GPPi fellow quoted in Financial Times piece on Angolan oil governance
Lecturer at the University of Oxford and GPPi Fellow Ricardo Soares de Oliveira was quoted in a Financial Times article titled Angola offers timeframe for Sonangol shake-up published on October 11. The article focuses on Angola’s state oil company, Sonangol, and potential sweeping reforms that may take place in the next five years. These reforms would consist of Sonangol losing its status as an alternative finance ministry as well as handing over its regulatory authority to the government, among others.
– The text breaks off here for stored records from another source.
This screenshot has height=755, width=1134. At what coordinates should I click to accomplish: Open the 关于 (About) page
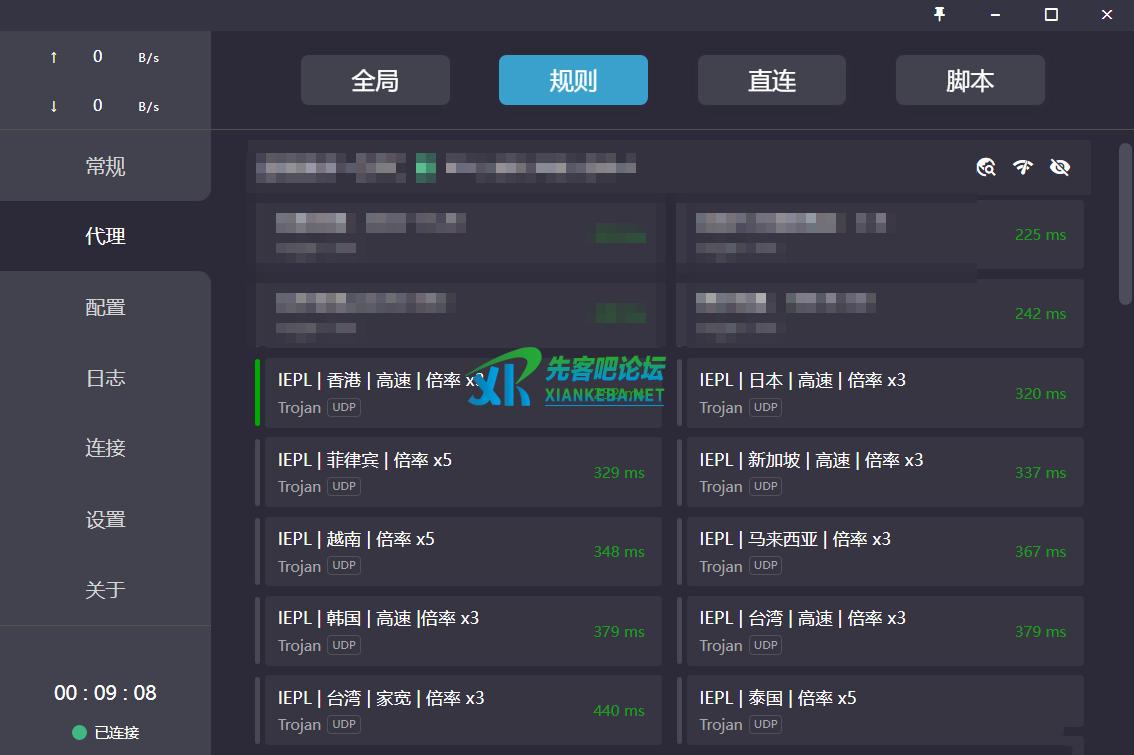point(105,590)
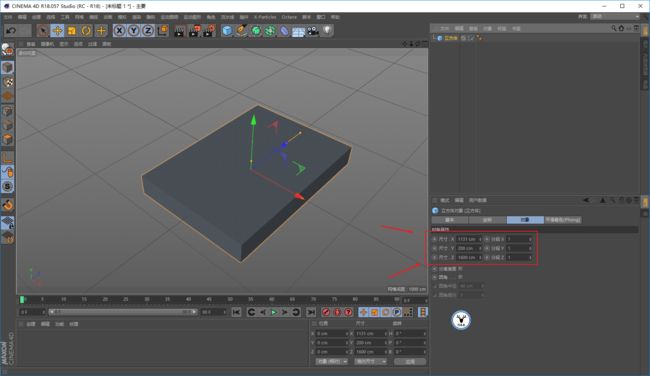Enable the Fillet checkbox in attributes
Screen dimensions: 650x376
[x=460, y=277]
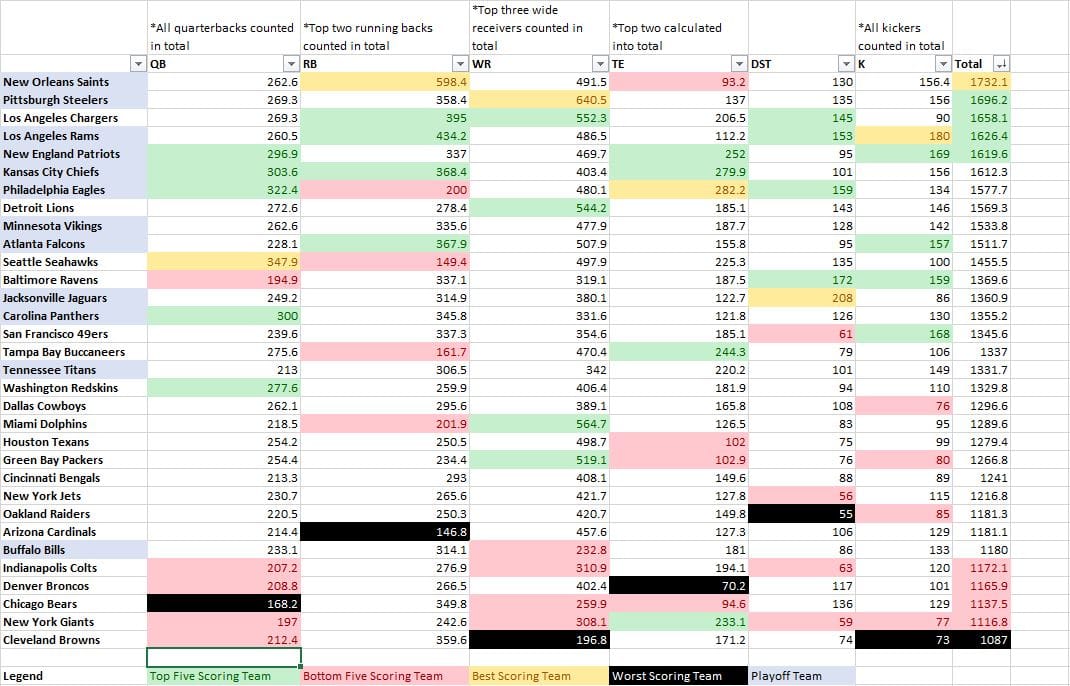Select the yellow Best Scoring Team legend cell
The image size is (1070, 686).
coord(538,676)
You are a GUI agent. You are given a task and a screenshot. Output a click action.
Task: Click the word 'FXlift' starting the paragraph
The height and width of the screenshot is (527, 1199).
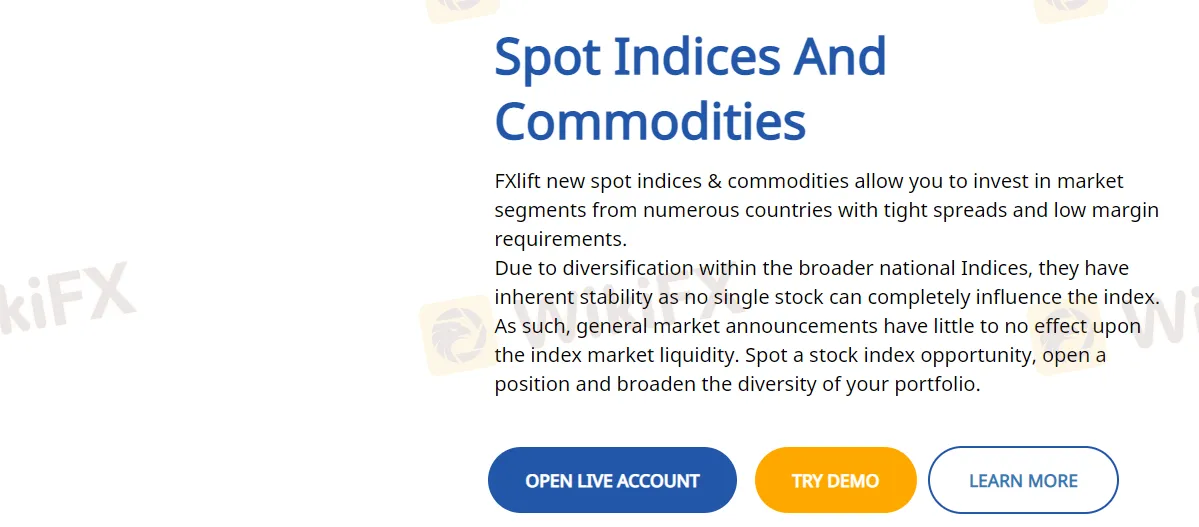click(x=518, y=181)
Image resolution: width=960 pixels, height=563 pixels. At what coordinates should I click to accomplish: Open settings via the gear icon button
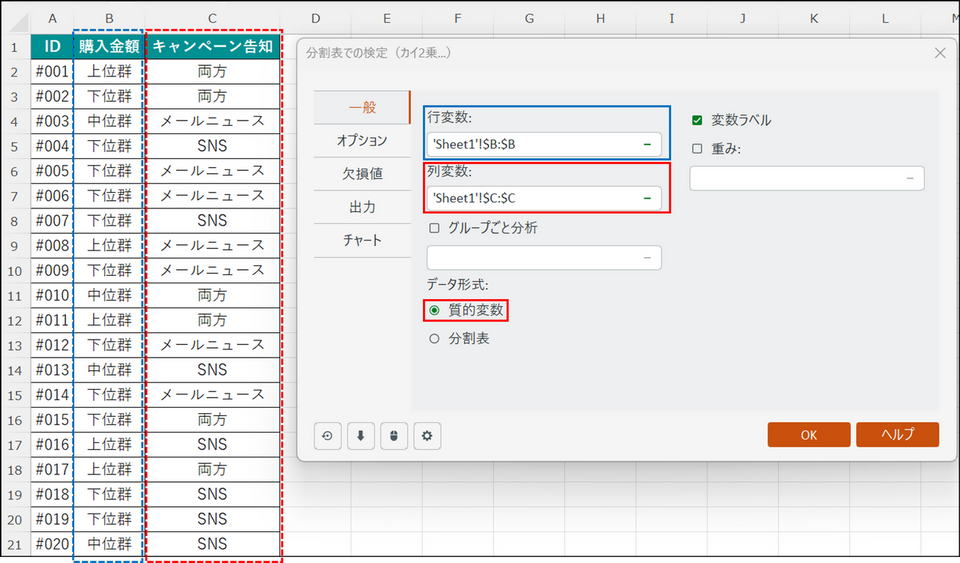[427, 436]
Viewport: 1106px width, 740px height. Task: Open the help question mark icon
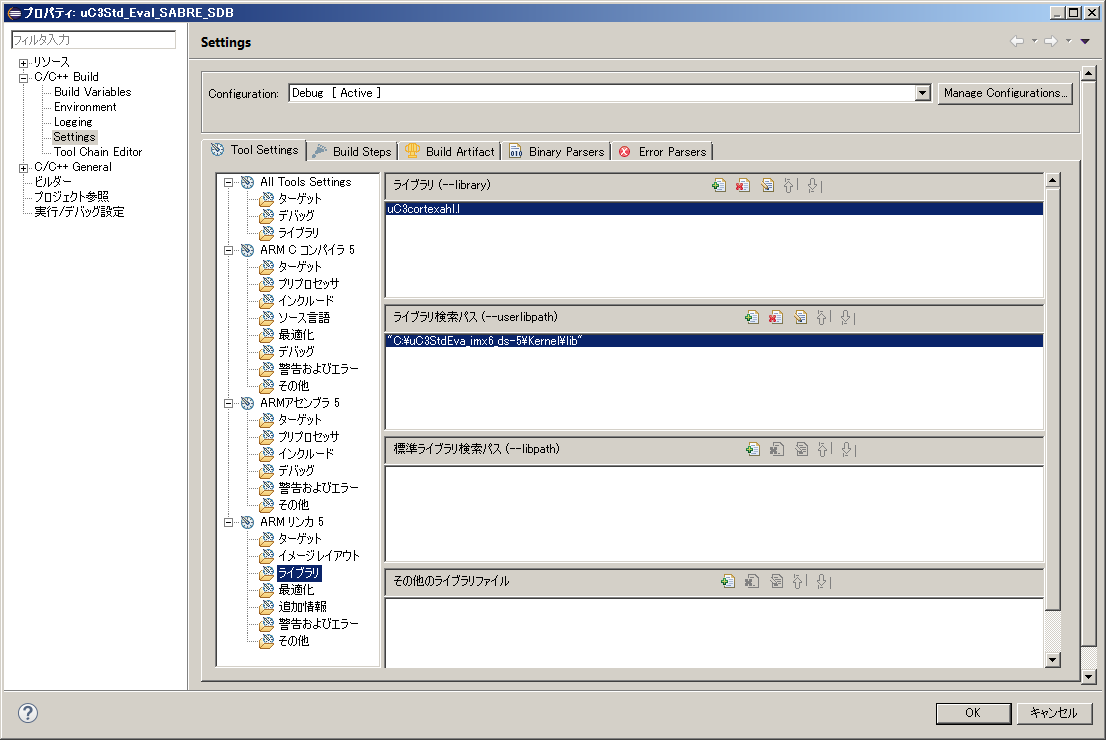(28, 713)

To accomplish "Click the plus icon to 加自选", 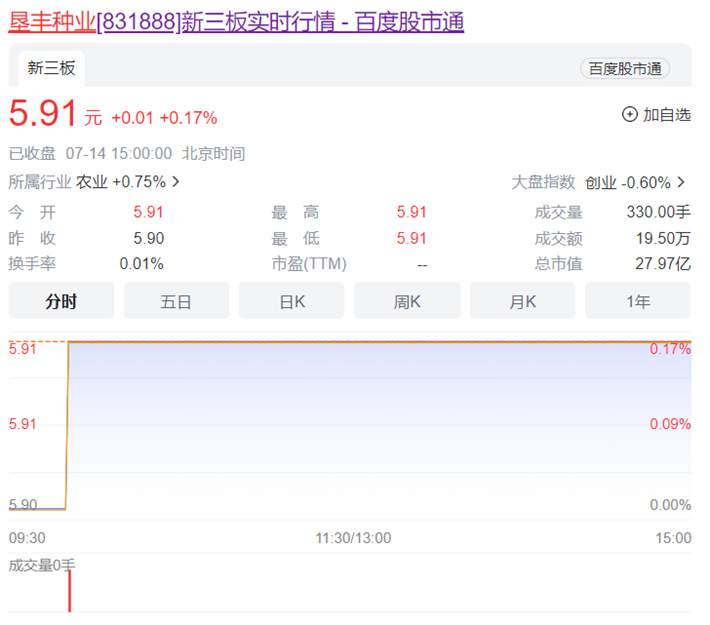I will pos(630,114).
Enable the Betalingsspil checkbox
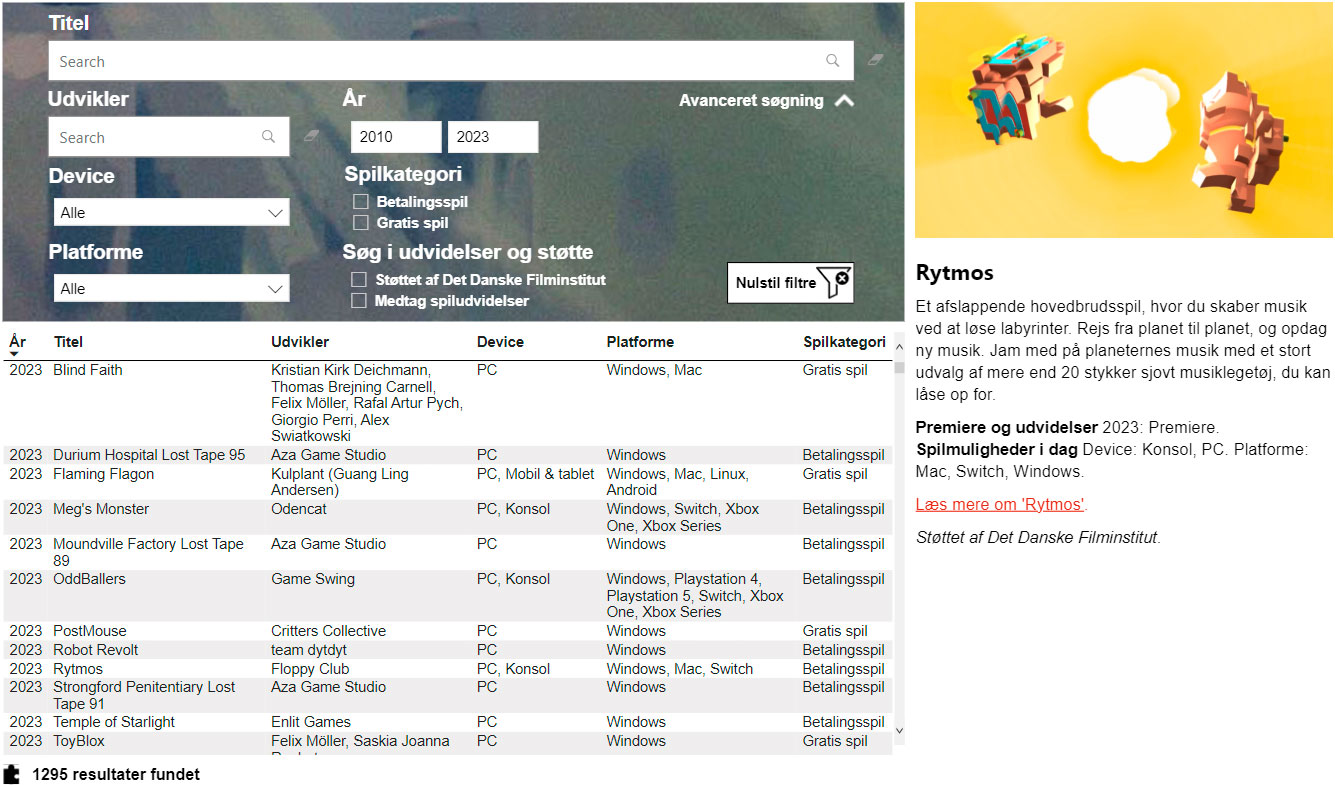 pos(361,202)
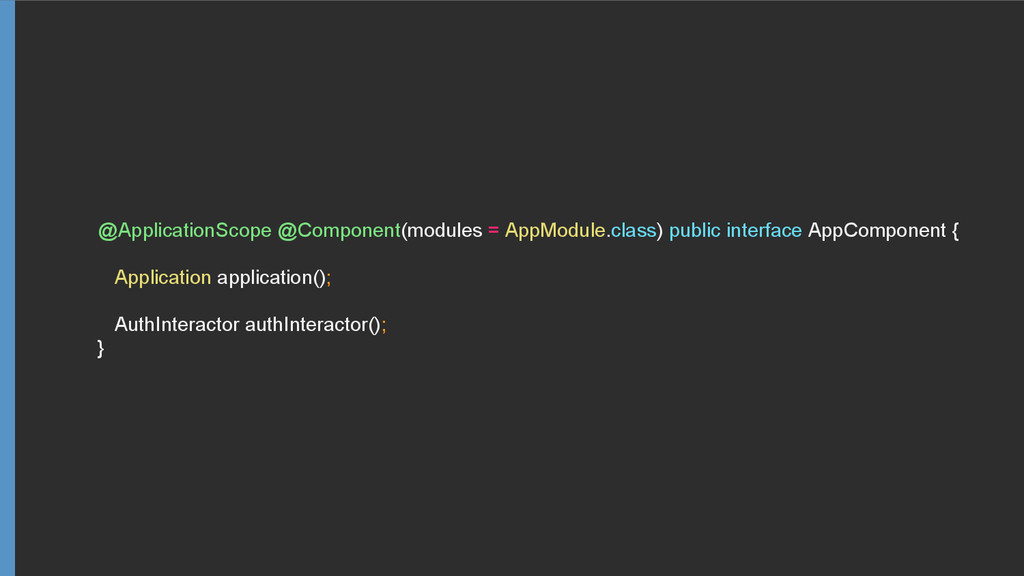Image resolution: width=1024 pixels, height=576 pixels.
Task: Click the word "modules" in the annotation
Action: click(x=445, y=231)
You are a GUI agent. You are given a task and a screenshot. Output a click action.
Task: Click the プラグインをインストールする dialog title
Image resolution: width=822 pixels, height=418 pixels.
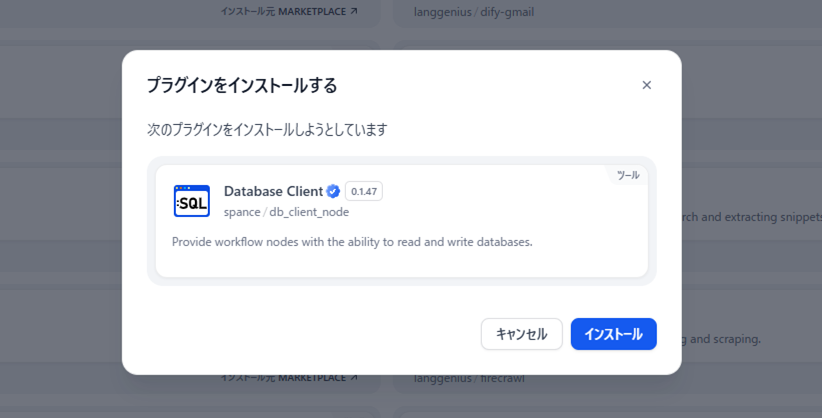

Sonangol has long been criticised in the west over the lack of transparency in its handling of Angola’s vast oil resources and its role as an autonomous government fief with quasi-fiscal powers. Soares de Oliveira remarked, “It is an extremely cosmopolitan, efficient company… but its competence and sophistication have never been put at the service of Angolan development. It has been an instrument of the futungo [the presidential clique] serving the interests of the presidency.” The articles concludes by stating that there can be few better ways, according to analysts, of proving the government’s commitment to openness than by reforming Sonangol.
Soares de Oliveira has recently authored a research paper entitled “Business Success, Angola-Style: Postcolonial Politics and the Rise of Sonangol” which will be published in Issue 4 of the Journal of Modern African Studies later this year.